This invention relates to radio frequency communications and more particularly to apparatus and methods for identifying and communicating with radio frequency devices based on location.
Safe aircraft operation depends in large part on the ability to successfully communicate with different radio devices on or above the earth's surface. In general, radio devices may include devices such as transmitters, receivers, transceivers, transponders, or the like that may be used for navigation, communication, or other purposes. A radio device may be designed to transmit and receive signals over one or more selected communication frequencies. As such, transmitters and receivers must normally be located within a certain distance of one another to communicate effectively. This distance may depend on the transmitting frequency, transmitting power, antenna type and orientation, receiving sensitivity, and relative elevations of transmitter and receiver, among other factors.
For example, VHF Omni-directional Range (VOR) is one type of radio navigation system used by aircraft. An aircraft operating at a given altitude may be able to detect a signal from a VOR transmitter, also located at some altitude, within some radius of the VOR transmitter. This radius may increase as the aircraft's altitude above the VOR transmitter increases. For example, an aircraft radio operating at 5000 feet above a VOR transmitter may be able to detect the VOR signal within a radius of about 30 miles. If the altitude of the aircraft radio is increased to 10,000 feet, this radius may increase to about 50 miles.
Similarly, communication equipment such as air traffic control, approach control, tower and ground voice communication equipment may be operable some distance from an airport facility and may depend on an aircraft's elevation relative to the facility. The range may be affected by mountains or other obstructions, which may interfere with higher frequency communications, and by factors such as transmitter power, which may vary depending on the time of time of the day (e.g., the transmitting power may be reduced at night).
Often, a pilot or radio operator will attempt to communicate with a radio device but will be unsuccessful because the device is out of range. This may cause the pilot to spend valuable time assessing the situation. For example, the pilot may spend time verifying that the correct radio frequency is selected on the aircraft radio, checking the aircraft position (including altitude) relative to the radio device, or checking for obstacles such as mountains that may be interfering with communication. In some cases, a pilot may attempt to communicate over an incorrect frequency. This may consume valuable pilot time and interfere with other pilots trying to utilize the same frequency. This may also create safety risks or cause substantial embarrassment to the pilot. It is not uncommon to hear attempts to communicate over incorrect frequencies, especially in areas of uncontrolled airports.

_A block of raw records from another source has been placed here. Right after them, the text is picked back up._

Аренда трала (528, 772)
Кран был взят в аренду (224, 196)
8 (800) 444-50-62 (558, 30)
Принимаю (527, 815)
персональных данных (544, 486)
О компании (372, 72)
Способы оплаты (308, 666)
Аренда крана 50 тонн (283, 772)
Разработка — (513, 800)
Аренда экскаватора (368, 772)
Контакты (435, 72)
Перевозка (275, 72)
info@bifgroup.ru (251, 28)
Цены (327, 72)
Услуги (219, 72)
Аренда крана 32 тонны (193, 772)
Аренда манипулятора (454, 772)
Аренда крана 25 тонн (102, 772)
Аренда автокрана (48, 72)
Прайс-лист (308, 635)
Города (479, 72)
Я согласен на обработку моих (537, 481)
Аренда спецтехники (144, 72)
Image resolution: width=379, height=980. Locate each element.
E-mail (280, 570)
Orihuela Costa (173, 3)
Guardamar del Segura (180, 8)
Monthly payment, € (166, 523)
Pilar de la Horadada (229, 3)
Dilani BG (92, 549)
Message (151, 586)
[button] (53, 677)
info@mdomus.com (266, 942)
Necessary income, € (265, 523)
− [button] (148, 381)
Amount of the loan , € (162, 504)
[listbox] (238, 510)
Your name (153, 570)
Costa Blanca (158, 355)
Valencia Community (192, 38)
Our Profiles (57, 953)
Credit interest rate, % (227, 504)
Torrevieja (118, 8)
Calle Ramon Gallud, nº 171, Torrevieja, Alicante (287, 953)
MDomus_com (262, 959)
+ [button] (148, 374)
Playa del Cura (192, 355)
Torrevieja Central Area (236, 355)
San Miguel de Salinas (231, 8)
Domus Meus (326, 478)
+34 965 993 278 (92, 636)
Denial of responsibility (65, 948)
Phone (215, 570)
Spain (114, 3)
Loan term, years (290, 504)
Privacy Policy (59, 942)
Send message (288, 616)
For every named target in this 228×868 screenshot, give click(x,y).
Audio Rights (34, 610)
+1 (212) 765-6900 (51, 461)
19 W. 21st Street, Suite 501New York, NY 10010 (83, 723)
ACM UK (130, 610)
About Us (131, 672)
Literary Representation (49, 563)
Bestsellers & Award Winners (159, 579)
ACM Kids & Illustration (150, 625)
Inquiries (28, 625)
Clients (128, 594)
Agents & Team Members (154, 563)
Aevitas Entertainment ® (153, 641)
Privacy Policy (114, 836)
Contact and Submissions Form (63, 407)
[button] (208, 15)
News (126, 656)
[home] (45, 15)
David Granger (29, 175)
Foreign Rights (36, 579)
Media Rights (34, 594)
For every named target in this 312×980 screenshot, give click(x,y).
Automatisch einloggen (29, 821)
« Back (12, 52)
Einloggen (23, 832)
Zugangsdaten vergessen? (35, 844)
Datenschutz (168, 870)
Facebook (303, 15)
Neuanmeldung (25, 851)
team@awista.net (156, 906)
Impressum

Currently, various navigation computers allow an operator to program a flight plan or flight route into the navigation computer. These navigation computers are typically coupled to a GPS receiver or other position-locating device. If the pilot desires, the navigation computer may be programmed to automatically select navigation aids as waypoints are passed while flying. For example, the navigation computer may be programmed to switch from a GPS receiver to an Instrument Landing System (ILS) receiver when an aircraft reaches an ILS path. This operation, however, typically requires the pilot to program the flight route into the navigation computer.
Current GPS receivers may also be configured to display the current location of an aircraft or other vehicle moving across a map. In aviation applications, these maps may be configured to display navigation or voice communication frequencies associated with various waypoints that are programmed into the GPS as part of a flight route. For example, a GPS receiver may be configured to display communication frequencies associated with a destination airport when the airport appears on the map or when the aircraft approaches the airport. Like the navigation computers previously described, these functions typically require that the pilot program the GPS receiver.
GPS receivers utilized with aviation applications often have a nearest airport function where a pilot can quickly locate the nearest airport, along with that airport's important radio frequencies. This information is typically stored in a database in the GPS. This function is quite useful in emergencies or in situations where the aircraft's passengers need a bathroom break. Unfortunately, while the airport radio frequencies are made available to the pilot, communications with the airport may not be possible because of distance, obstructions, and/or altitudes of the aircraft and airport.
Automobile radios often include favorite station memories which may be programmed by an operator such that a particular favorite station may be selected by simply pushing a button. These radios often include several sets of such memories, allowing an operation to select a set and thereby select the stations associated with that set. Drivers who commute to different cities often program these sets to include favorite stations associated with each city.
In view of the foregoing, what is needed is an apparatus and method to automatically present a list of radio devices within range, or substantially within range, of a vehicle, without requiring substantial programming by an operator. Ideally, such an apparatus and method would save time and reduce the chance that an operator would attempt to communicate over an incorrect frequency. Further needed are apparatus and methods to effectively present a list of such radio devices to an operator. As will be seen, the invention provides such solutions in an elegant manner.